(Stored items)

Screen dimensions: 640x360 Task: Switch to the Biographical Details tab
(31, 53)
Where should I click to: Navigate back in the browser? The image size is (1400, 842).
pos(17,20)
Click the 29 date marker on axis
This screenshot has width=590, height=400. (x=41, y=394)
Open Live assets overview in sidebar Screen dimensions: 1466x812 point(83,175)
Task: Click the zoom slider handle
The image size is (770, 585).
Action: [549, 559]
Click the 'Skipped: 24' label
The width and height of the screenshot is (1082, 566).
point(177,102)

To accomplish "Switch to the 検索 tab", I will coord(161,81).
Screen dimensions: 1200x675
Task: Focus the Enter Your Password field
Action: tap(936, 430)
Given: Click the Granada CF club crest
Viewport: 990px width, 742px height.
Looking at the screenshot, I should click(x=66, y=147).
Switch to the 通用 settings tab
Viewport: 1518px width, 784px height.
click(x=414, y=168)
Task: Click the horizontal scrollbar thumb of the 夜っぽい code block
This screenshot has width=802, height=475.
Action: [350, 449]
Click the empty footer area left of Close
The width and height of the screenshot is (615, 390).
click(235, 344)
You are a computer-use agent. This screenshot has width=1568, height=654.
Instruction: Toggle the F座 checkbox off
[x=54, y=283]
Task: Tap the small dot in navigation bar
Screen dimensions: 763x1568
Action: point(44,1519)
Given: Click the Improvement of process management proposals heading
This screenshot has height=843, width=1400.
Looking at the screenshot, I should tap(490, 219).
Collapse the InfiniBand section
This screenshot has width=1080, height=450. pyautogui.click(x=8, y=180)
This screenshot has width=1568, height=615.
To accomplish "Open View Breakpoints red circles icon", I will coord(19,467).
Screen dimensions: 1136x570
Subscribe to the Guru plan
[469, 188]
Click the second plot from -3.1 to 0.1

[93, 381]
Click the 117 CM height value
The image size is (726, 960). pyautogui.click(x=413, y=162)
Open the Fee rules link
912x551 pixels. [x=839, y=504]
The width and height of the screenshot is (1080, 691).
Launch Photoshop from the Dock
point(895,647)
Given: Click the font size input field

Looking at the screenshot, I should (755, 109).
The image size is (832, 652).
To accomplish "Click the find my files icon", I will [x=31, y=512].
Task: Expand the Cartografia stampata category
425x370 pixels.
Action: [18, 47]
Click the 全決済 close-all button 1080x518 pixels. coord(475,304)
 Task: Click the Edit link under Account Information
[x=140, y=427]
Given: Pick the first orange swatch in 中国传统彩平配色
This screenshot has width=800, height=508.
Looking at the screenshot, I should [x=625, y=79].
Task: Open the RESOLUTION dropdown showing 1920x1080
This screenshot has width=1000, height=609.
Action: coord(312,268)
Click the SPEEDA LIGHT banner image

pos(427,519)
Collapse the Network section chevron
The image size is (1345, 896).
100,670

Your objective: Would you write out the full set of records above without alteration?

Response to this task:
Screen dimensions: 640x360 Task: Switch to the Biographical Details tab
(31, 53)
Where should I click to: Navigate back in the browser? The image size is (1400, 842).
pos(17,20)
Click the 29 date marker on axis
This screenshot has width=590, height=400. (x=41, y=394)
Open Live assets overview in sidebar Screen dimensions: 1466x812 point(83,175)
Task: Click the zoom slider handle
The image size is (770, 585).
Action: [549, 559]
Click the 'Skipped: 24' label
The width and height of the screenshot is (1082, 566).
point(177,102)

To accomplish "Switch to the 検索 tab", I will coord(161,81).
Screen dimensions: 1200x675
Task: Focus the Enter Your Password field
Action: tap(936, 430)
Given: Click the Granada CF club crest
Viewport: 990px width, 742px height.
Looking at the screenshot, I should click(x=66, y=147).
Switch to the 通用 settings tab
Viewport: 1518px width, 784px height.
click(x=414, y=168)
Task: Click the horizontal scrollbar thumb of the 夜っぽい code block
This screenshot has width=802, height=475.
Action: [350, 449]
Click the empty footer area left of Close
The width and height of the screenshot is (615, 390).
click(235, 344)
You are a computer-use agent. This screenshot has width=1568, height=654.
Instruction: Toggle the F座 checkbox off
[x=54, y=283]
Task: Tap the small dot in navigation bar
Screen dimensions: 763x1568
Action: point(44,1519)
Given: Click the Improvement of process management proposals heading
This screenshot has height=843, width=1400.
Looking at the screenshot, I should tap(490, 219).
Collapse the InfiniBand section
This screenshot has width=1080, height=450. pyautogui.click(x=8, y=180)
This screenshot has width=1568, height=615.
To accomplish "Open View Breakpoints red circles icon", I will coord(19,467).
Screen dimensions: 1136x570
Subscribe to the Guru plan
[469, 188]
Click the second plot from -3.1 to 0.1

[93, 381]
Click the 117 CM height value
The image size is (726, 960). pyautogui.click(x=413, y=162)
Open the Fee rules link
912x551 pixels. [x=839, y=504]
The width and height of the screenshot is (1080, 691).
Launch Photoshop from the Dock
point(895,647)
Given: Click the font size input field

Looking at the screenshot, I should (755, 109).
The image size is (832, 652).
To accomplish "Click the find my files icon", I will [x=31, y=512].
Task: Expand the Cartografia stampata category
425x370 pixels.
Action: [18, 47]
Click the 全決済 close-all button 1080x518 pixels. coord(475,304)
 Task: Click the Edit link under Account Information
[x=140, y=427]
Given: Pick the first orange swatch in 中国传统彩平配色
This screenshot has width=800, height=508.
Looking at the screenshot, I should [x=625, y=79].
Task: Open the RESOLUTION dropdown showing 1920x1080
This screenshot has width=1000, height=609.
Action: coord(312,268)
Click the SPEEDA LIGHT banner image

pos(427,519)
Collapse the Network section chevron
The image size is (1345, 896).
100,670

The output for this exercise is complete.